Profit from U.S. farms will sink to its lowest point since 2009 this year if Agriculture Department predictions are correct.
U.S. net farm income is expected to drop for the third-straight year in 2016, dropping 17.2 percent from the 2015 estimate to $66.9 billion, according to projections from the U.S. Department of Agriculture released on Wednesday.
The livestock sector is expected to be particularly hard hit.
“Nearly all major animal specialties—including dairy, meat animals, and poultry/eggs—are forecast to have lower receipts,” the USDA said in a release.
USDA economists forecast cattle and calf receipts to drop nearly 15 percent from last year’s estimate to $11.6 billion.
Government programs meant to shore up farmers in lean times could pump billions of dollars into the farm economy, Agriculture Secretary Tom Vilsack said in a statement.

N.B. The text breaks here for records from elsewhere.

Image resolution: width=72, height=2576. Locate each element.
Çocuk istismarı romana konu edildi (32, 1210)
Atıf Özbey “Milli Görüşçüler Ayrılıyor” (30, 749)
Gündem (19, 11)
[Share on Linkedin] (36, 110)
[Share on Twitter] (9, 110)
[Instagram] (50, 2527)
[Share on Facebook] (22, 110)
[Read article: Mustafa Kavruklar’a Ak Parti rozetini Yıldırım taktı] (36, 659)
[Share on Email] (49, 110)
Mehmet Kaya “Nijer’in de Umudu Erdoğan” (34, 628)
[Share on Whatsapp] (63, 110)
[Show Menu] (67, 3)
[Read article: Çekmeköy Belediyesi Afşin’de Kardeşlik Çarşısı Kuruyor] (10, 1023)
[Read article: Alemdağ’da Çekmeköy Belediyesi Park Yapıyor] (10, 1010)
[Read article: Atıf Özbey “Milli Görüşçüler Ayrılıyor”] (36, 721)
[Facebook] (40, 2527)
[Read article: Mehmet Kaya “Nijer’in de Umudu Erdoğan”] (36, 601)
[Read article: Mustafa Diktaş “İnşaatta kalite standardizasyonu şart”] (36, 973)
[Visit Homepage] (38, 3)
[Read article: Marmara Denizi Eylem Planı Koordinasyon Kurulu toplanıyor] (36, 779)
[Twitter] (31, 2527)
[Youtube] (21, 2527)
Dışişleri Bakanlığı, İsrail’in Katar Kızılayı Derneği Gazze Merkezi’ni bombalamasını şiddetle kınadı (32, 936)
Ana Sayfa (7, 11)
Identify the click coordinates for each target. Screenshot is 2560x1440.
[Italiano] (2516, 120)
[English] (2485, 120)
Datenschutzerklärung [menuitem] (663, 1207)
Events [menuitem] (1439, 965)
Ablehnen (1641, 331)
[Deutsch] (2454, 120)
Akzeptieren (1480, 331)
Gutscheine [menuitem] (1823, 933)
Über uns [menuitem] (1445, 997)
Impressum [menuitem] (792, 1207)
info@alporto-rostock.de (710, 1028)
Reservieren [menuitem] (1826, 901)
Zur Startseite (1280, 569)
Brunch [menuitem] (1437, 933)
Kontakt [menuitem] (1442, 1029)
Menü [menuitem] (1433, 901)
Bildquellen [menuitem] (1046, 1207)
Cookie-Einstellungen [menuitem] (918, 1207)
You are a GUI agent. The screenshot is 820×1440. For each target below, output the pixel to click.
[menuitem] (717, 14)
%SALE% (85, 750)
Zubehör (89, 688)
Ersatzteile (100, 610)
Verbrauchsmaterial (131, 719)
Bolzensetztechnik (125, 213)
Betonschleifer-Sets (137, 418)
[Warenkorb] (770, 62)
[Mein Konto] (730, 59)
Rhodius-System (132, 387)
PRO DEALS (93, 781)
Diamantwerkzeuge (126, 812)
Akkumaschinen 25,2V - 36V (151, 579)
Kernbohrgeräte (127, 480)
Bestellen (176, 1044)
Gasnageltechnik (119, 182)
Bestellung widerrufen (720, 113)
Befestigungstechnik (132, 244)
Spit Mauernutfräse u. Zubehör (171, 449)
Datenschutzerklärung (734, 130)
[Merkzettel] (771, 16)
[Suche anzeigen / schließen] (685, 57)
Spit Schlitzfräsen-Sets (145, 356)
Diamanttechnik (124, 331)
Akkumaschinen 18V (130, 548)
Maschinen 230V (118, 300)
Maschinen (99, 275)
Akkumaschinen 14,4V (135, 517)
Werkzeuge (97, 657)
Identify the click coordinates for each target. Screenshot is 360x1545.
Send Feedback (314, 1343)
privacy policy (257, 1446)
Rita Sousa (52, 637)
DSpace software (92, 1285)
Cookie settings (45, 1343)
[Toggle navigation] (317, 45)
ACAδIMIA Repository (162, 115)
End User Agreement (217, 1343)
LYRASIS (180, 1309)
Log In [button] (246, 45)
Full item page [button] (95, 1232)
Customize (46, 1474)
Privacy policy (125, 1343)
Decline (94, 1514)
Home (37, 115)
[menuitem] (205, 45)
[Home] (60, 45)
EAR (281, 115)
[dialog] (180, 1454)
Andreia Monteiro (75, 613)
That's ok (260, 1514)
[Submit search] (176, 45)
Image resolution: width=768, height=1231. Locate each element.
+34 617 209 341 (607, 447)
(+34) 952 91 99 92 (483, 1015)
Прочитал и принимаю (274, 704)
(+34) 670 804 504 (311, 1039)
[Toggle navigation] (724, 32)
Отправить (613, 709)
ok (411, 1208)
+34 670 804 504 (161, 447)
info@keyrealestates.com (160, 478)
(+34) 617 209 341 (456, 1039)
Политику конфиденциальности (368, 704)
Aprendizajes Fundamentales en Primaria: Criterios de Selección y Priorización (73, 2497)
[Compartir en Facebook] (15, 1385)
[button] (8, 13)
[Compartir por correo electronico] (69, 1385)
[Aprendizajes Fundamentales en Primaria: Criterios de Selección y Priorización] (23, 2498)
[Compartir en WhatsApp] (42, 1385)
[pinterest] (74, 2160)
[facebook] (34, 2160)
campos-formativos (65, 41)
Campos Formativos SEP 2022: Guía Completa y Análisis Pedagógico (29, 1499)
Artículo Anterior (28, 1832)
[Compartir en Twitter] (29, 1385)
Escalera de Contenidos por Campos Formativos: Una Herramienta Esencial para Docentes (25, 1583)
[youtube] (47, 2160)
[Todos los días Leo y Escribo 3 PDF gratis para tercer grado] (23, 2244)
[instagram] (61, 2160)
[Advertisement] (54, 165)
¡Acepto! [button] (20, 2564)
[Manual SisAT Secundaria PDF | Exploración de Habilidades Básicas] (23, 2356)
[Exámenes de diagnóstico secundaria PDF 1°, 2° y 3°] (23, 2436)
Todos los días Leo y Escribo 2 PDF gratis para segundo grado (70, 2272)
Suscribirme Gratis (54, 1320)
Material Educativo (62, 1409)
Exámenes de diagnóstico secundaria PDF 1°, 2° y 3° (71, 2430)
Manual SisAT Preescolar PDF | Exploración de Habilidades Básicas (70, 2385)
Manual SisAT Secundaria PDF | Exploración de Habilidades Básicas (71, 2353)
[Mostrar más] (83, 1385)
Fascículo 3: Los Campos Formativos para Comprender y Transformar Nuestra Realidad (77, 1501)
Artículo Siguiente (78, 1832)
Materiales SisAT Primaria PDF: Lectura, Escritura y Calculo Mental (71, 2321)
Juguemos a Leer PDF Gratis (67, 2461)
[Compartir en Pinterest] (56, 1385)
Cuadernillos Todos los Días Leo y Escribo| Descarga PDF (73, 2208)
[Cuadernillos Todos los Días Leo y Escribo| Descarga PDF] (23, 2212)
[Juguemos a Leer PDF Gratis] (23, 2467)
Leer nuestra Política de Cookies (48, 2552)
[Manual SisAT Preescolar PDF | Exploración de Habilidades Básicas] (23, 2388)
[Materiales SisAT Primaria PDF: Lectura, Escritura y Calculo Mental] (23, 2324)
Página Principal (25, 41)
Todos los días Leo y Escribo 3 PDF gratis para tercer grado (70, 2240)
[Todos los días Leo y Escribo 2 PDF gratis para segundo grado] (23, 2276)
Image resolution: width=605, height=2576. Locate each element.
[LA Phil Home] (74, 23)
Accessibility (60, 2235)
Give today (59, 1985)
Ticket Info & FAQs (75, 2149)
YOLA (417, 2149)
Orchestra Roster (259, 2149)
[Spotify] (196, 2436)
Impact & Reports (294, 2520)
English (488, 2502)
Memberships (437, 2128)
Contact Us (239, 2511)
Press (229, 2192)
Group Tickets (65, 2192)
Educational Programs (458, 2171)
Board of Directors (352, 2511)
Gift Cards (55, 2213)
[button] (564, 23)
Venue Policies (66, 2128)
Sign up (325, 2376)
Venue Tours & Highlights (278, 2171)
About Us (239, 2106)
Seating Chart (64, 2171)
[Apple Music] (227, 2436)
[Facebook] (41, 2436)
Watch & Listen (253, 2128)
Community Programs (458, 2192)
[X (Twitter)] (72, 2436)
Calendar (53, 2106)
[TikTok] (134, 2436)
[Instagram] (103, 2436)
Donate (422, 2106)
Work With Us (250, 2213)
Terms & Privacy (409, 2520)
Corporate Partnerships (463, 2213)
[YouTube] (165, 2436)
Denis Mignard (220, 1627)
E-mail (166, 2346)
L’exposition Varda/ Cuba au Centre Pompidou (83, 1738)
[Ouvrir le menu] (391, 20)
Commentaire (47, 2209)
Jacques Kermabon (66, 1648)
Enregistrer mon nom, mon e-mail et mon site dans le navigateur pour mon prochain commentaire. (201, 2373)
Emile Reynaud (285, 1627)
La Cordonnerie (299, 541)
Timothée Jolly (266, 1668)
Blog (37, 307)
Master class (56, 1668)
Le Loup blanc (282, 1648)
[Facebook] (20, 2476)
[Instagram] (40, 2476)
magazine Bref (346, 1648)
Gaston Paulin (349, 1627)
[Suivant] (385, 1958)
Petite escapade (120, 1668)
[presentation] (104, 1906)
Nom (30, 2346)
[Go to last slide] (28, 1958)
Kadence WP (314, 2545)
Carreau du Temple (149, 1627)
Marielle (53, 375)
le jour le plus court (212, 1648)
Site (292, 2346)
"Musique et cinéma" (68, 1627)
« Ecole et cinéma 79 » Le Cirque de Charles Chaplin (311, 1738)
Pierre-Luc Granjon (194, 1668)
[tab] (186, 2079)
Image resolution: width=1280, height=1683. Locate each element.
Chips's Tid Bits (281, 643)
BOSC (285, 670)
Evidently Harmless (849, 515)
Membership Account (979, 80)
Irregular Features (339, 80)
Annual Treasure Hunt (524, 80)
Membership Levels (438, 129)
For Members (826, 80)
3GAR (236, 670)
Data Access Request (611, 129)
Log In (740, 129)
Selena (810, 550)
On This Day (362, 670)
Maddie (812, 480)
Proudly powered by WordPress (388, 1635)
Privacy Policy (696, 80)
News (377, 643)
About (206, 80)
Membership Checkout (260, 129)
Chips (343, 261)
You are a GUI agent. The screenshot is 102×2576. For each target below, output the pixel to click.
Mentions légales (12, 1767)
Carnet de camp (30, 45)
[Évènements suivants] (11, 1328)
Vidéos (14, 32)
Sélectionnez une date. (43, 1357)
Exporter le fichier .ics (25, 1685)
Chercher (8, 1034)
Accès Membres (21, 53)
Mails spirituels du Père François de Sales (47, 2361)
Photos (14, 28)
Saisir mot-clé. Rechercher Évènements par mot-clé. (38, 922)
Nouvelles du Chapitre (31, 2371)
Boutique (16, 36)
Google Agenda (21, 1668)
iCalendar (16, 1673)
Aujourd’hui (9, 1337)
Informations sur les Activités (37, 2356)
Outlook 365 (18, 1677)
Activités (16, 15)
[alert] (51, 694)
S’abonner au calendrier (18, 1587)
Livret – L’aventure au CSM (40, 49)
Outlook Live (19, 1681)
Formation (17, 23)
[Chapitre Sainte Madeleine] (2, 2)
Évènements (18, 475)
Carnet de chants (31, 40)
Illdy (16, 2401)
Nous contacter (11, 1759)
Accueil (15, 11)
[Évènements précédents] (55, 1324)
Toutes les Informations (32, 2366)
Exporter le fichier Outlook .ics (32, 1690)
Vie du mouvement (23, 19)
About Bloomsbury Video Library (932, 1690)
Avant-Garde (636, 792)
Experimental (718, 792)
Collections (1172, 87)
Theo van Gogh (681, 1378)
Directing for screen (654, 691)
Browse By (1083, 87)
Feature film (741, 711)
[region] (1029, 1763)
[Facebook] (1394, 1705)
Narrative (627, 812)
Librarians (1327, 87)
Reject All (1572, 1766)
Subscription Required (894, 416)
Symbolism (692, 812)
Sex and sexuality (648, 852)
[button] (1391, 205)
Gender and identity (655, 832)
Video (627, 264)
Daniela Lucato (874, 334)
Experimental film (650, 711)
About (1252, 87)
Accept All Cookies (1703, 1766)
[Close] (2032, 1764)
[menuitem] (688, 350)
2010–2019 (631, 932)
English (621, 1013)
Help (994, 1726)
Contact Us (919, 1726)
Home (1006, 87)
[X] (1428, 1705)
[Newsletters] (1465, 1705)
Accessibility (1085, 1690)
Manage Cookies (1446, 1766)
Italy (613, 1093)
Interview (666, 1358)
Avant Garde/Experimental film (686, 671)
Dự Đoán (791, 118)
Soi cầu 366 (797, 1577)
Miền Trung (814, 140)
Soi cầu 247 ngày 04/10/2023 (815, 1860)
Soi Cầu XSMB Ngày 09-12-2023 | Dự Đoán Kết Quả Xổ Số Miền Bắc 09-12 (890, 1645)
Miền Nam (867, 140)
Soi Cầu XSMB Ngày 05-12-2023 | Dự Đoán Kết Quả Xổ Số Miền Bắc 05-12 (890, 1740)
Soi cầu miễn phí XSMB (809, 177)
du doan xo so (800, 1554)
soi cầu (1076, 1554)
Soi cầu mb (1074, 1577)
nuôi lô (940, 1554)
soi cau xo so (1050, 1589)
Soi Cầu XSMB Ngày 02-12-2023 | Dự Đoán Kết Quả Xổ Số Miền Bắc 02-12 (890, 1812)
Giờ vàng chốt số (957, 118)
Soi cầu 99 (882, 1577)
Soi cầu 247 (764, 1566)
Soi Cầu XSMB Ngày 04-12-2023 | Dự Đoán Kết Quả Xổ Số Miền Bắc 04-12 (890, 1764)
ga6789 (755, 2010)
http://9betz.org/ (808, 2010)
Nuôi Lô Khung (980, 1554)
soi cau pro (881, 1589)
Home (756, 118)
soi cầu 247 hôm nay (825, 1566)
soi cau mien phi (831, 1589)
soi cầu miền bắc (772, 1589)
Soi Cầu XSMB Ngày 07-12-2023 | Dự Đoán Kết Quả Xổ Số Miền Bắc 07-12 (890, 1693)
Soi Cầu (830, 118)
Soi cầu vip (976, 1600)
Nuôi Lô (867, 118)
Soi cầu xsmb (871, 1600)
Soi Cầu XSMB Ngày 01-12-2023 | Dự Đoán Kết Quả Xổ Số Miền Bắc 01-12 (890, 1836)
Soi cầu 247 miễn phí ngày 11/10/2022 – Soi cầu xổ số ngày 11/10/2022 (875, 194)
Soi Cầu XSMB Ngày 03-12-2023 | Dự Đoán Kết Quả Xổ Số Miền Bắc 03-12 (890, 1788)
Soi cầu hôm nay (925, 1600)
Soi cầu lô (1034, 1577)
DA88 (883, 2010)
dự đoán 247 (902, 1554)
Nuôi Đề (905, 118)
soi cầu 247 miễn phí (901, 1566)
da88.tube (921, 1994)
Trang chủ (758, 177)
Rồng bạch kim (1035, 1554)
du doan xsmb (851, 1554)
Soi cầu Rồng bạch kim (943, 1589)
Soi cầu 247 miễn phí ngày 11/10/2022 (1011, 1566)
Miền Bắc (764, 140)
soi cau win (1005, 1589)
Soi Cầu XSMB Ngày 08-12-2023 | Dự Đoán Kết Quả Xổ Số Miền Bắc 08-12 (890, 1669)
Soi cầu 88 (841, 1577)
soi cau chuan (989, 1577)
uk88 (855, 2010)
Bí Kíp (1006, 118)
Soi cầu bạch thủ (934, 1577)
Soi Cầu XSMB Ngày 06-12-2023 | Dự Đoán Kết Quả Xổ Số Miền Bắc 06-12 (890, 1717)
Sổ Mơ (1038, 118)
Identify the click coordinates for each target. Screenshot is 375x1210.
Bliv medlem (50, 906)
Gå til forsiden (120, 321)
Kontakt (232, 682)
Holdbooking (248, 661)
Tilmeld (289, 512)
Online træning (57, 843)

“The comprehensive farm safety net provided by the 2014 Farm Bill will continue to help America's farmers and ranchers respond to market conditions and provide financial stability for producers,” Vilsack said.
The USDA expects the most popular government-subsidized crop insurance programs to pay out $12.9 billion to farmers in 2016, Vilsack said.
Vilsack, who tried to paint a rosy picture while acknowledging sinking income forecasts, said debt-to-asset ratios remain much lower than levels that caused massive problems during the farm crisis of the 1980s.
The farm sector saw record profits in 2013, thanks in large part to high corn prices.